Overall, patients with PSC have a three- to four-fold increased risk of all-cause mortality compared to the general population[1,18-20]. Across reported regions, the leading causes of death among patients with PSC are cholangiocarcinoma (CCA), liver failure, LT-related complications, and colorectal cancer[1,8,21-23]. In Asia, liver dysfunction is reported as the most common cause of death in patients with PSC (40%-70%), whereas in Europe and North America the plurality (40%-50%) of PSC-related deaths are due to cancer[16,17,24,25].

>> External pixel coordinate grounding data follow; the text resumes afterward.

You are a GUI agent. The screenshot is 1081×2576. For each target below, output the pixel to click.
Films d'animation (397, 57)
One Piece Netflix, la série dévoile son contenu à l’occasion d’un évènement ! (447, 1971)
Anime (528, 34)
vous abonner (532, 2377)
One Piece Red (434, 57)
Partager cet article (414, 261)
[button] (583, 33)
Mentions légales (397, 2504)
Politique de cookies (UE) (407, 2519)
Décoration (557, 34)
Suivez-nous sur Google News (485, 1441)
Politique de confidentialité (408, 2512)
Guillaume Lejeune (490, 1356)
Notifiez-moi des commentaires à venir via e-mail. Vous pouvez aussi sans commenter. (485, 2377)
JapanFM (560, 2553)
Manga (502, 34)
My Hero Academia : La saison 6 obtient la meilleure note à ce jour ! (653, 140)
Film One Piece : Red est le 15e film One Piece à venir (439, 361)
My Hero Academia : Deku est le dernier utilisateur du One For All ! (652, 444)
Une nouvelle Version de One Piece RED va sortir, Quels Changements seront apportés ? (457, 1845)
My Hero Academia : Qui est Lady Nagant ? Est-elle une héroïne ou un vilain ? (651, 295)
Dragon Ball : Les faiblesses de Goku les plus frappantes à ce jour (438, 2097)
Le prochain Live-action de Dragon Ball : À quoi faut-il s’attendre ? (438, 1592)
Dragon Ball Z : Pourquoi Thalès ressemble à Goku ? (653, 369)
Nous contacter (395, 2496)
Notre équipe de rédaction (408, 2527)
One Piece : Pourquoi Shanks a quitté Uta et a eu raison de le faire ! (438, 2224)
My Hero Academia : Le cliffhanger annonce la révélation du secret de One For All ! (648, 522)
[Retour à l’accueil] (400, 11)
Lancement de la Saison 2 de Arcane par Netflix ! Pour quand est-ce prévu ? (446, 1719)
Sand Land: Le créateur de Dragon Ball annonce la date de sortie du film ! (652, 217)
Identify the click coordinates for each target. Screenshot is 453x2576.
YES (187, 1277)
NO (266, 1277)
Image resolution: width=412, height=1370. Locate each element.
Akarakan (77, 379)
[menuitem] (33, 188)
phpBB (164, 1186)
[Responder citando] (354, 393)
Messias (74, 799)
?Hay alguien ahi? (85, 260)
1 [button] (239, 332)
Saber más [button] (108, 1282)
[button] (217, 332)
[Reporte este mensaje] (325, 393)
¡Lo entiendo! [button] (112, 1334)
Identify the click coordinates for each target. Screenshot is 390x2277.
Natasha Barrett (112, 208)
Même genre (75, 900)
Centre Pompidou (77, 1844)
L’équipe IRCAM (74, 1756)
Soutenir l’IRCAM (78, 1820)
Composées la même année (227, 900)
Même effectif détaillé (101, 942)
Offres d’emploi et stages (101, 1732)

Variations in post-liver transplant survival

LT is the treatment of choice for patients with advanced PSC-related hepatobiliary disease. Current practice guidelines support referral for LT when patients develop a Model for End-stage Liver Disease score of 15 or greater, a Child-Pugh-Turcotte classification of C, or when LT may significantly improve quality of life, such as in the case of intractable pruritis[22,26-29]. However, data regarding time to LT are often difficult to compare between populations because: (1) Studies at referral centers generally have patients with more severe disease, and thus may be more likely to receive a LT (Berkson’s bias); and (2) Patients living in countries/regions with greater health care access may be more likely to receive LTs. For example, the increased availability of LT centers in Europe and North America has significantly altered clinical outcomes such that nearly 50% of patients with PSC treated in these countries receive LTs[30]. In contrast, only approximately 4%-12% of patients in Asian countries receive LTs[17,31]. A major reason for this is that certain countries, such as Japan, have significant shortages of brain death donors and thus rely heavily on living donor LTs[17].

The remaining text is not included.